Molecular Biology

The Institute for Molecular Biology, headed by Prof. Dr. Blanche Schwappach, views heart muscle cells as factories which produce their own components, put them together, and sometimes also must recycle. Heart muscle is electrically excitable. The excitation is enabled by proteins in the cell membrane which can conduct electric currents. These so-called ion channels are produced by the cell in a specially designated region inside the cell and then transported to the surfaces of the heart muscle cell. When they no longer properly function, or when demands for excitability change (for example in developing disease), new ion channels are produced and the old ones are recycled inside the heart muscle cell. For this process, many specialized molecular machines are necessary which facilitate the entire production, quality control and transport of ion channels.

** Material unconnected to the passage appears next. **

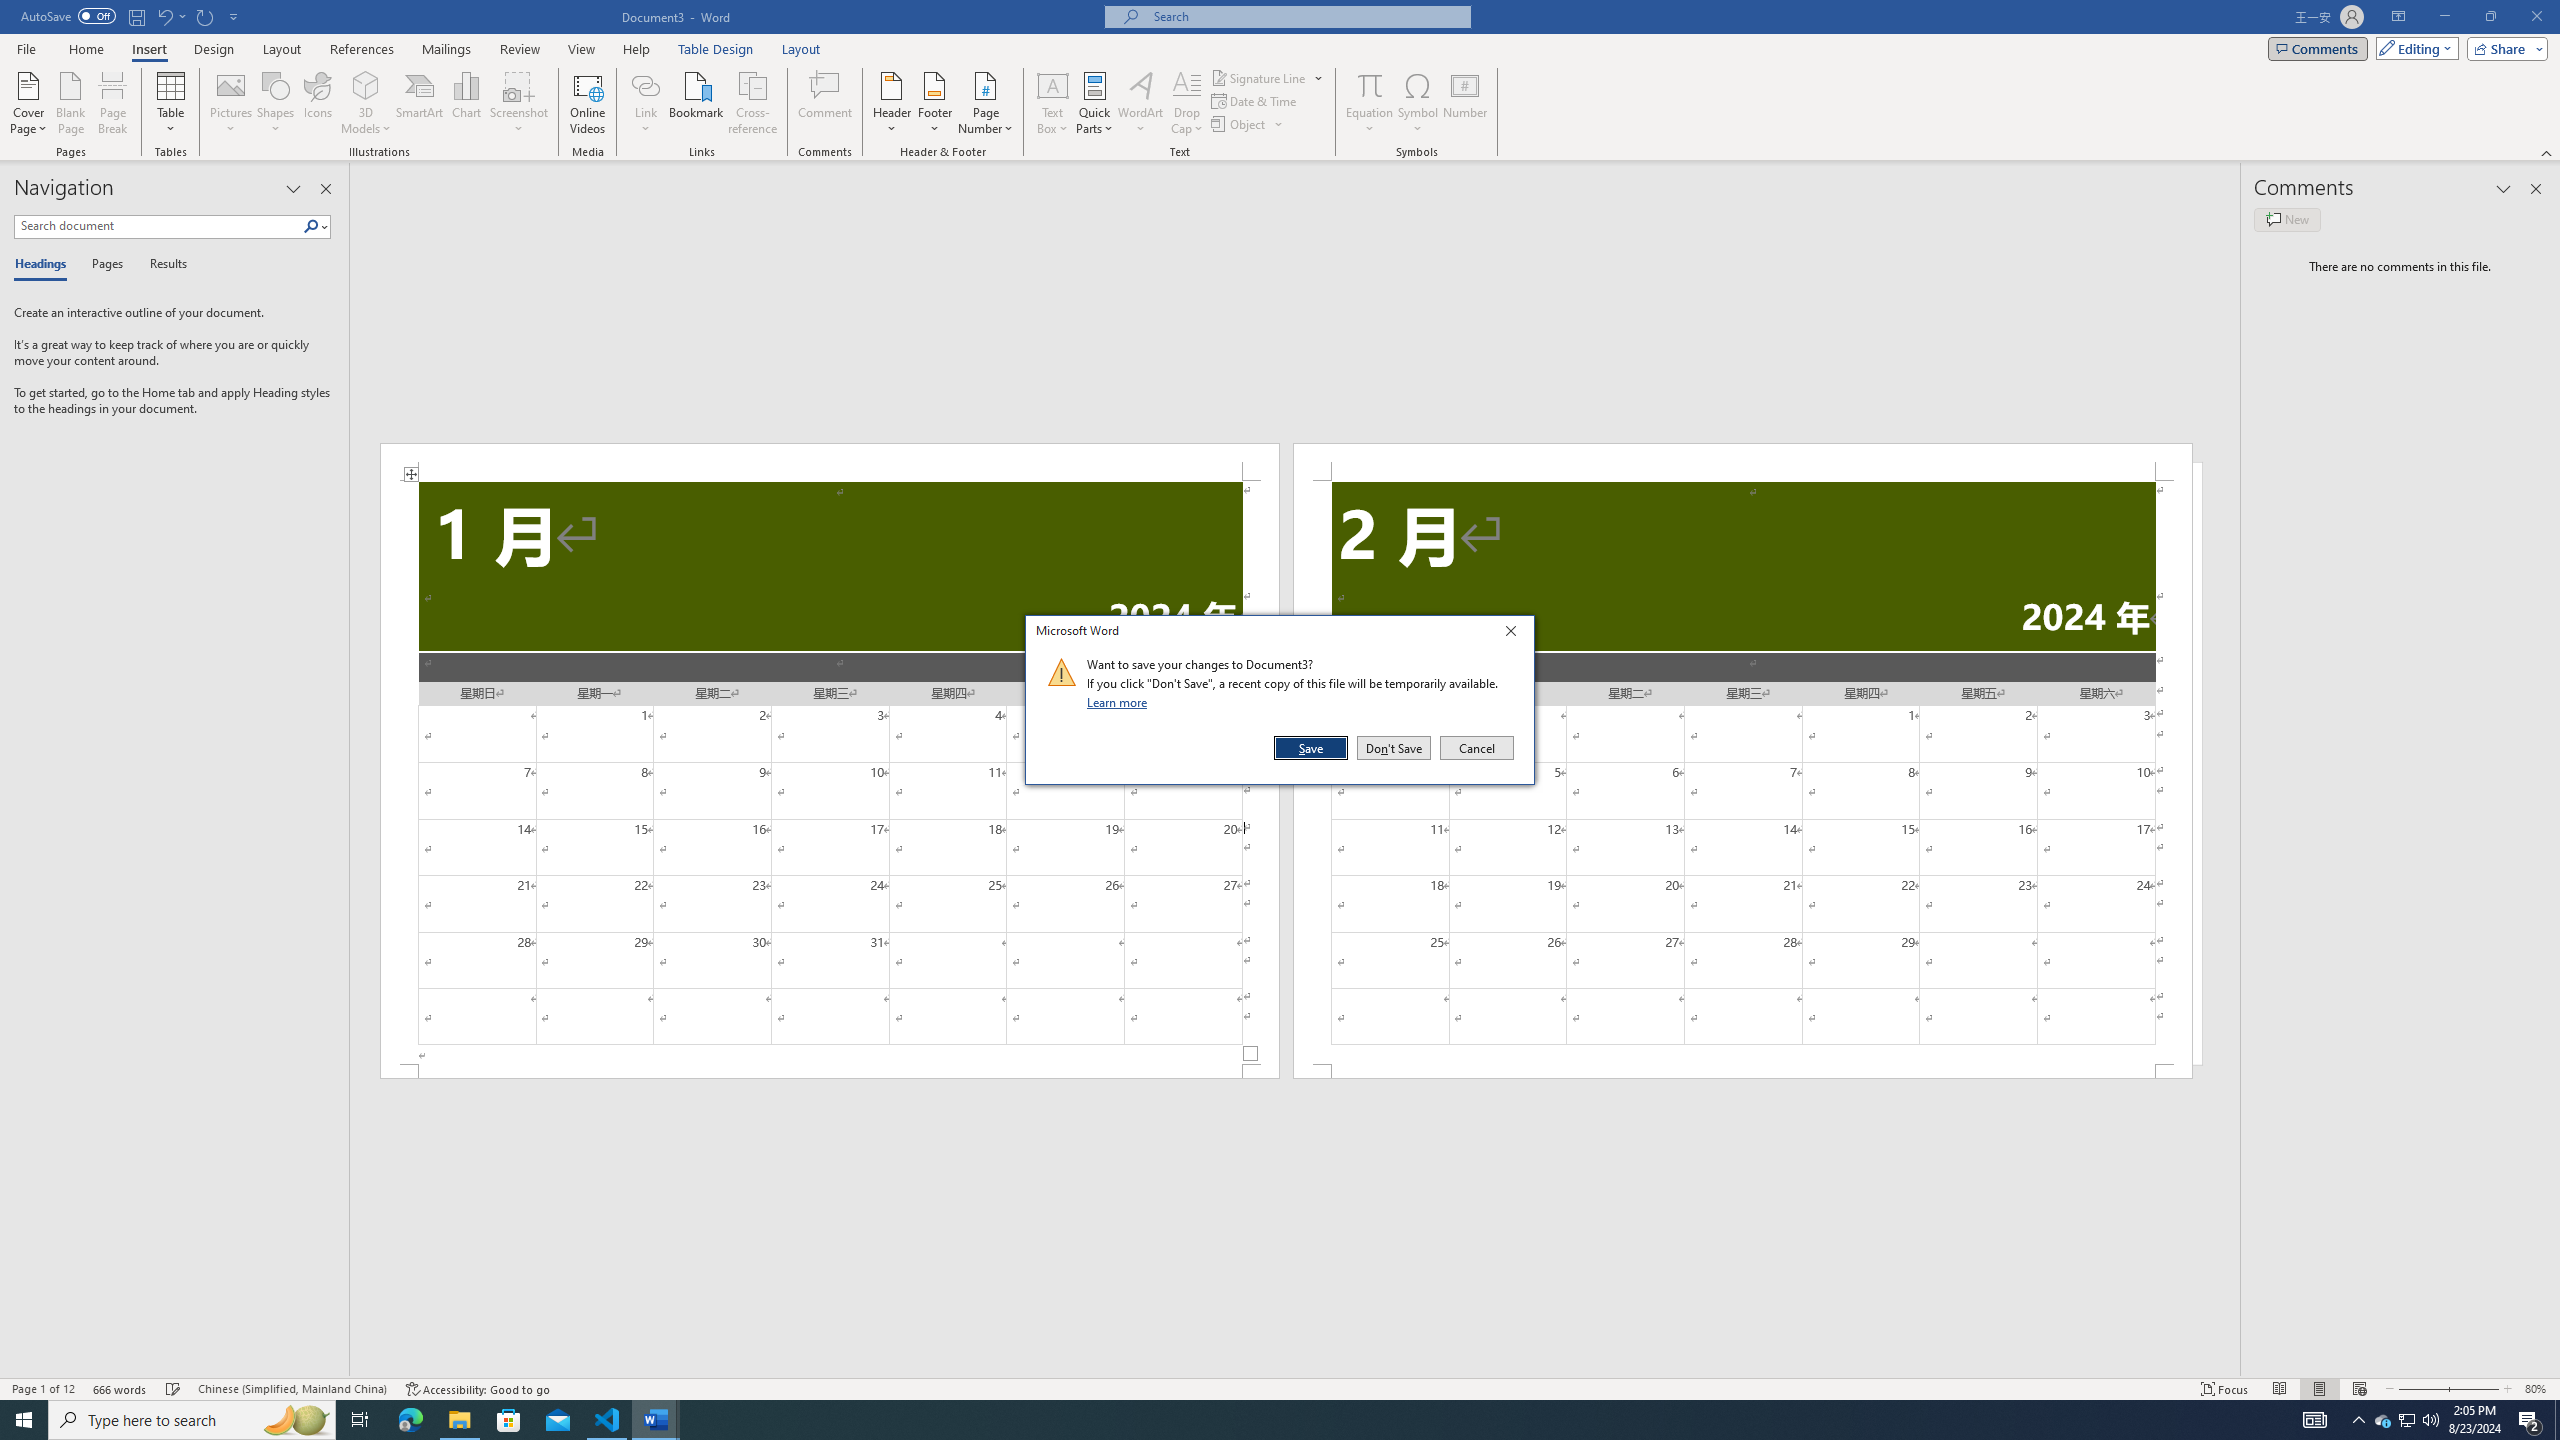 The height and width of the screenshot is (1440, 2560). Describe the element at coordinates (607, 1418) in the screenshot. I see `'Visual Studio Code - 1 running window'` at that location.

Searching for ion channels

At the Institute of Molecular Biology, we investigate these processes with molecular biological and biochemical methods with which we tag the ion channels on the surfaces of the heart muscle cells and then observe the course of their fate. For this we focus in particular on changes in the genes of the ion channels or the respective production machinery. The effect of such changes, as they occur in the context of rare genetic diseases such as cardiomyopathies, can be tested in biochemical or cell biological experiments, for example in which we observe certain ion channels of heart muscle cells under a microscope. The results provide us with valuable information on particularly susceptible components or processes in heart muscle cells, which in the longer term may point to possible new therapeutic approaches. We study these questions in close cooperation with groups of the Collaborative Research Center 1002, “Modulatory units of heart failure” and the International Graduate School 1816 (IRTG 1816). The PhD students from this graduate school investigate ion channels on the cell surface of heart muscle cells in the context of intact heart tissue. They collaborate closely with partner groups within the IRTG 1816 at King’s College, London.